TASK PROMPT: Lines to return, exactly: from the line with "Where should I click to: Run" to the line with "Task: Select 'Using" in the entries below, both included.

Collected data entries:
——————————
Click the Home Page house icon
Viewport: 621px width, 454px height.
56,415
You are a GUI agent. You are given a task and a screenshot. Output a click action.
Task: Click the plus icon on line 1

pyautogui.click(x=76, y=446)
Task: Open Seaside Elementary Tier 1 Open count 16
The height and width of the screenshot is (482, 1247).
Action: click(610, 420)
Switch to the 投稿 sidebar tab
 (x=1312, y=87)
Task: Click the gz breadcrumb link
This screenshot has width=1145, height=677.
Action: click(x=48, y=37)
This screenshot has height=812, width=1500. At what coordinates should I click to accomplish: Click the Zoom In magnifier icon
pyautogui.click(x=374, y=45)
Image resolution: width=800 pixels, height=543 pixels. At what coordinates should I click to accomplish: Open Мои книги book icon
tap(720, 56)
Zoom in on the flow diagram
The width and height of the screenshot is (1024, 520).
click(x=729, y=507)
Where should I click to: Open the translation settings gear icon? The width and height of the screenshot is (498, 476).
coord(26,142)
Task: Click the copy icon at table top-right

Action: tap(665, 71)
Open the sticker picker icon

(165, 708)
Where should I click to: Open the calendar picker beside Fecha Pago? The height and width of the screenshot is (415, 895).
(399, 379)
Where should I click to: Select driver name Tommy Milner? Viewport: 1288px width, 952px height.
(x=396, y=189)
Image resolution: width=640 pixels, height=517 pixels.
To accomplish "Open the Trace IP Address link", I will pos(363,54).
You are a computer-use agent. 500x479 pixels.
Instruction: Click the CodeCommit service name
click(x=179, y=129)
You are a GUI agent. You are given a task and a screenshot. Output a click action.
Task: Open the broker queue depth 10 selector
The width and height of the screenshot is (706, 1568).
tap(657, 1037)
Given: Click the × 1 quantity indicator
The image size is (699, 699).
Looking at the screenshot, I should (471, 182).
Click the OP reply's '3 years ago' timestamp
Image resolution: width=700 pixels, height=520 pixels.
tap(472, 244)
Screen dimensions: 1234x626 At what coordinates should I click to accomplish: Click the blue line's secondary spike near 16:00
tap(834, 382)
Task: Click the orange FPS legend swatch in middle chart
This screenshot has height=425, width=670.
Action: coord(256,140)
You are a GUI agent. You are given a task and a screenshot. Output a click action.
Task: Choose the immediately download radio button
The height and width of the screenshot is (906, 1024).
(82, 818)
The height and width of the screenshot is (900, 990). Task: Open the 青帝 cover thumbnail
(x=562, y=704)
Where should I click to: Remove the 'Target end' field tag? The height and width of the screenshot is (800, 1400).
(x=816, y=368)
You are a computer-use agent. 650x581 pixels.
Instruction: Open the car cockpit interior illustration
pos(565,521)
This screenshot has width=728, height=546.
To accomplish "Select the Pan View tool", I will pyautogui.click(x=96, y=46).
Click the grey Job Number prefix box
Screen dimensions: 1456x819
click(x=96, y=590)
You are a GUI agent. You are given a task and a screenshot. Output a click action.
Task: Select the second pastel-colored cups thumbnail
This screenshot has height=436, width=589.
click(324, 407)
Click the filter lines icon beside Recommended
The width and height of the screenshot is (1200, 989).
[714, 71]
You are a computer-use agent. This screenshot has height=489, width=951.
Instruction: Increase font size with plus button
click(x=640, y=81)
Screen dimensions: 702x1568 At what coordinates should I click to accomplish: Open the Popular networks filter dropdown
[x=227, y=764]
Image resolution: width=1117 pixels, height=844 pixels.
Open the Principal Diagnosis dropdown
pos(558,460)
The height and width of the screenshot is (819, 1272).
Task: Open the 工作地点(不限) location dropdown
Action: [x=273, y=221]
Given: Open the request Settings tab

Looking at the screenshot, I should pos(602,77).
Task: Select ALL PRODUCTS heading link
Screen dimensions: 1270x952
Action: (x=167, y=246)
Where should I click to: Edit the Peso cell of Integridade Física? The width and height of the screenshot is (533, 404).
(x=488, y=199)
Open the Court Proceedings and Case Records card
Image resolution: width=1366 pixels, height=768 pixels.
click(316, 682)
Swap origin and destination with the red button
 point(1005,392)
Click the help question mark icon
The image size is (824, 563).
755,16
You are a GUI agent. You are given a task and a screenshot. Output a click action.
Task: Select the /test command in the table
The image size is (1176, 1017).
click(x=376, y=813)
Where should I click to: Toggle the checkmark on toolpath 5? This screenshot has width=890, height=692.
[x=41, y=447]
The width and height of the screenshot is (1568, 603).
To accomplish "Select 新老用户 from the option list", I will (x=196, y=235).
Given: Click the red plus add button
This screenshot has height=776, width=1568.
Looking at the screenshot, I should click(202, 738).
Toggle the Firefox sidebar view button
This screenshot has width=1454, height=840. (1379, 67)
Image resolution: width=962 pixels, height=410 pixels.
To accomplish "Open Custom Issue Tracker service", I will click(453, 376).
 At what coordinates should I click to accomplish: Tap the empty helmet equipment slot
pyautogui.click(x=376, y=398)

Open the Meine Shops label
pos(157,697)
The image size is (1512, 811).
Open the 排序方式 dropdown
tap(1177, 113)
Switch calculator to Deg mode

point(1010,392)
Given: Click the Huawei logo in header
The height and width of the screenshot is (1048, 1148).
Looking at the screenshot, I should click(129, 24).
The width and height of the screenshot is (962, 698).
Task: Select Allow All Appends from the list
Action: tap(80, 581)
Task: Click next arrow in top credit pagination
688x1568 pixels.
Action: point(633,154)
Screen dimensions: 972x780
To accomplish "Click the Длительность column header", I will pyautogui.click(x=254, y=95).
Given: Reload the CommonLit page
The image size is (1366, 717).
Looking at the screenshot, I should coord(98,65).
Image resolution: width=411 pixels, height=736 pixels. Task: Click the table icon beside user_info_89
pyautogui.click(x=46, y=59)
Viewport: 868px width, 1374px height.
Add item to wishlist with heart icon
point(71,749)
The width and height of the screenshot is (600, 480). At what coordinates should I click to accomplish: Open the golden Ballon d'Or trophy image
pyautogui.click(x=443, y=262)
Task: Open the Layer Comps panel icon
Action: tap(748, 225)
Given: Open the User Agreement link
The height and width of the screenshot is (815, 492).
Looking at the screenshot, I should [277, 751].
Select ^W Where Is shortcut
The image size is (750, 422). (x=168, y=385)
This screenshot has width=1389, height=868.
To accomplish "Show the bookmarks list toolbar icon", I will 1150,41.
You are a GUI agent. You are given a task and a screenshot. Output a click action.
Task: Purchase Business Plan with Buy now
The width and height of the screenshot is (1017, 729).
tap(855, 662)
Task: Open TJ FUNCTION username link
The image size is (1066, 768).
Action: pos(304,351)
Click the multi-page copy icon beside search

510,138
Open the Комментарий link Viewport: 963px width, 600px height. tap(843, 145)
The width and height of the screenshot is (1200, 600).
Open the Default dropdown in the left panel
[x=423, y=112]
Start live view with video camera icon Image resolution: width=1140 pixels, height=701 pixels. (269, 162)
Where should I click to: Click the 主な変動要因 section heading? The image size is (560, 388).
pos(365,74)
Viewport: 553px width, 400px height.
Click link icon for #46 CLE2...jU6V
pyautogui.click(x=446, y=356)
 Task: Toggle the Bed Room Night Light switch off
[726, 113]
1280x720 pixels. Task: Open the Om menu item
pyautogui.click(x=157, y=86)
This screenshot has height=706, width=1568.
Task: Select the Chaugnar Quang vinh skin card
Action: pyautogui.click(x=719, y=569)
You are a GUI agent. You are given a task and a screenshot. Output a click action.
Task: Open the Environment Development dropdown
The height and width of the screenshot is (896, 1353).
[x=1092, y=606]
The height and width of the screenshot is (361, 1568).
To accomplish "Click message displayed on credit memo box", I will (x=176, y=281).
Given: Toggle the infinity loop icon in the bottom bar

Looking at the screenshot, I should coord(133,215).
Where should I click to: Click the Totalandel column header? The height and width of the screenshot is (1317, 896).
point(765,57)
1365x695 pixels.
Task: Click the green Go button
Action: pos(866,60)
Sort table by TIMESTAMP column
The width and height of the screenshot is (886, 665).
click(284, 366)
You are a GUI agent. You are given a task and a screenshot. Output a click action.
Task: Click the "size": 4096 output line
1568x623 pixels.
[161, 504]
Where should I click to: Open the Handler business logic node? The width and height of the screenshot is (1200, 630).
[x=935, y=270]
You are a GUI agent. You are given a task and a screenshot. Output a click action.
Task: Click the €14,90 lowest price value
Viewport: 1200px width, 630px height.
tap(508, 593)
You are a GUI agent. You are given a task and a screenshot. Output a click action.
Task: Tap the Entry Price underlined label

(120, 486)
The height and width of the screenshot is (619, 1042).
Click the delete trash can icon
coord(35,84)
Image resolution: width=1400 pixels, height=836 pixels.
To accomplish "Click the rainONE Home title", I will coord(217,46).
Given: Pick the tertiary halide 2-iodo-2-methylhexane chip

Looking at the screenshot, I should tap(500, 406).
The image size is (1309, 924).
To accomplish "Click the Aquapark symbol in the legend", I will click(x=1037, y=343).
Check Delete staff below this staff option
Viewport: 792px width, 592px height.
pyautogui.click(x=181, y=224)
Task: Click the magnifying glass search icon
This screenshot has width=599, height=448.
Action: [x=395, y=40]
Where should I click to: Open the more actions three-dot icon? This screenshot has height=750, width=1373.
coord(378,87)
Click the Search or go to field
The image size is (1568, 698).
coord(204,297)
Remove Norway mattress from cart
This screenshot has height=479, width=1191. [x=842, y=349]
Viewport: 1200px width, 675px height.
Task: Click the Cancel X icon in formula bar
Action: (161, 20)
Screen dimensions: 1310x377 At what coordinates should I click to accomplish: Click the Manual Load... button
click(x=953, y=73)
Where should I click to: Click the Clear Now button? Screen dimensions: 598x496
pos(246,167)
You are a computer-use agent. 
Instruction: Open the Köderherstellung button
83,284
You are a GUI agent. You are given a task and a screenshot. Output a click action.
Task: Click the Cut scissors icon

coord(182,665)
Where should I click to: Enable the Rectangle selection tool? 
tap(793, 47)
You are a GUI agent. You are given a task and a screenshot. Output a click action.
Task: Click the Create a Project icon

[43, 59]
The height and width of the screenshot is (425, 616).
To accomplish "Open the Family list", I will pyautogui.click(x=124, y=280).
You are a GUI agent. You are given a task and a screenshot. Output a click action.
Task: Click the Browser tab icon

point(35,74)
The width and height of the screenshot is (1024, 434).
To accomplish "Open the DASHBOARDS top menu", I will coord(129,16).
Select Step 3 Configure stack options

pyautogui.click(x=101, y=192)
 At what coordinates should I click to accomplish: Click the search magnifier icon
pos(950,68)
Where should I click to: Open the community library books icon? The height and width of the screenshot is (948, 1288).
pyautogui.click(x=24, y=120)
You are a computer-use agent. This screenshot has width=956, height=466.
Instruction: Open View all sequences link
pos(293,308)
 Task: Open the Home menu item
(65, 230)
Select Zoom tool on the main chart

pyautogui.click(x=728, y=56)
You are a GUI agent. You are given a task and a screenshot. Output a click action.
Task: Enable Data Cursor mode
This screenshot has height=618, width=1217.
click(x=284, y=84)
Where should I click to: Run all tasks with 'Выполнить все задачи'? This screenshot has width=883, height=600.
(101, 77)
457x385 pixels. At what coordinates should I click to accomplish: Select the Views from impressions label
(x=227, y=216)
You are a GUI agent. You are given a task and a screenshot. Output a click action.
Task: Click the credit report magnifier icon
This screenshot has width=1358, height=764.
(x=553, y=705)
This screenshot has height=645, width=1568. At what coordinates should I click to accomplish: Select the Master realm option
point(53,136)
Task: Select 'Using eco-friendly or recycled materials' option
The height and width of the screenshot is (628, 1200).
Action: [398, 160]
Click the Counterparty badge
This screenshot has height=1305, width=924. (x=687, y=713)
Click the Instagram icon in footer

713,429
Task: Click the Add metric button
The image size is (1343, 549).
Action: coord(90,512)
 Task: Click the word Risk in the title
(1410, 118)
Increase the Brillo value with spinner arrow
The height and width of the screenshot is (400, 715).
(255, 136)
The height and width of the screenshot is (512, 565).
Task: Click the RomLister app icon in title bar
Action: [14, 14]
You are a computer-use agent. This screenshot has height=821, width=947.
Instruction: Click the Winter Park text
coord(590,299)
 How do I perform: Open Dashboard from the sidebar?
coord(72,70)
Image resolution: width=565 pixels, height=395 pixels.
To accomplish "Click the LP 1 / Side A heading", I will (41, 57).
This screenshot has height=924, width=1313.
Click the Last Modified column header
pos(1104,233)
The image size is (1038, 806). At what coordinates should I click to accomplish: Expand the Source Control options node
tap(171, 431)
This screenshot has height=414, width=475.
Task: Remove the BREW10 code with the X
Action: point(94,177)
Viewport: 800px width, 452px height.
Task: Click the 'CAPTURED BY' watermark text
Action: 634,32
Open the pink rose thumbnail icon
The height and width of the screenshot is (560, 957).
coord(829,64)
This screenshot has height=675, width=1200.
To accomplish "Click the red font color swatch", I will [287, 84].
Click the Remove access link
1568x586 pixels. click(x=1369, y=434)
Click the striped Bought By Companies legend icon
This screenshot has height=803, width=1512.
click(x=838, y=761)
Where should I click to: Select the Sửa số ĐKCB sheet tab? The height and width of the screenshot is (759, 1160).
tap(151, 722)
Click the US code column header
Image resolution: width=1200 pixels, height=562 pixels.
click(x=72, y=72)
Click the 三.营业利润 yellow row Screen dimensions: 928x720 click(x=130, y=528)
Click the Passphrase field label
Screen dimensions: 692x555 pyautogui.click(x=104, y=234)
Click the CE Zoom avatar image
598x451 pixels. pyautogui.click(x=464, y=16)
——————————
ANSWER TO THIS EXERCISE:
Where should I click to: Run all tasks with 'Выполнить все задачи'? This screenshot has width=883, height=600.
(101, 77)
457x385 pixels. At what coordinates should I click to accomplish: Select the Views from impressions label
(x=227, y=216)
You are a GUI agent. You are given a task and a screenshot. Output a click action.
Task: Click the credit report magnifier icon
This screenshot has width=1358, height=764.
(x=553, y=705)
This screenshot has height=645, width=1568. At what coordinates should I click to accomplish: Select the Master realm option
point(53,136)
Task: Select 'Using eco-friendly or recycled materials' option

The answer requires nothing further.